The researchers also found that the effect of chemotherapy on HSF1-pSer326 expression depended on the relative abundance of HSF1-pSer326. Previously, in myeloma, an increase in HSF1-pSer326 expression after receiving BTZ therapy has been confirmed. In this experiment, by comparing the expression of HSF1-pSer326 in the blood before and after receiving chemotherapy (10 and 24 hours), the researchers found that HSF1-pSer326 expression in patients with low HSF1-pSer326 before treatment increased after chemotherapy, while HSF1-pSer326 expression in patients with high HSF1-pSer326 before treatment did not change after chemotherapy.
Changes in HSF1-pSer326 expression after receiving chemotherapy.
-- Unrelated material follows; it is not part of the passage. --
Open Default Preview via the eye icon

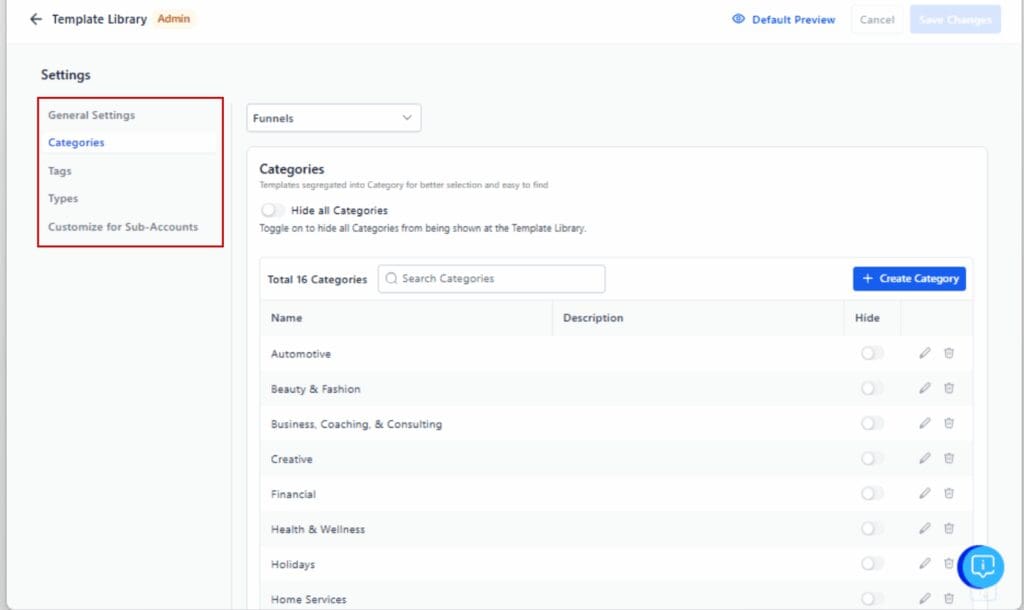(738, 19)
Blue was for patients with low HSF1-pSer326 before chemotherapy, and red was for patients with high HSF1-pSer326 before chemotherapy.
In summary, although BTZ in the Phase III clinical trial of COG did not show an advantage over chemotherapy alone, so the inclusion of BTZ in the standard treatment of AML in children was not recommended, through subgroup analysis, the researchers successfully found a subgroup that benefited from the BTZ experiment: children with low HSF1-pSer326 expression before treatment. Decreased expression of HSF1-pSer326 is associated with an increased response to BTZ-containing chemotherapy in children's AML, suggesting that abundance of HSF1-pSer326 may be important in chemotherapy options with BTZ.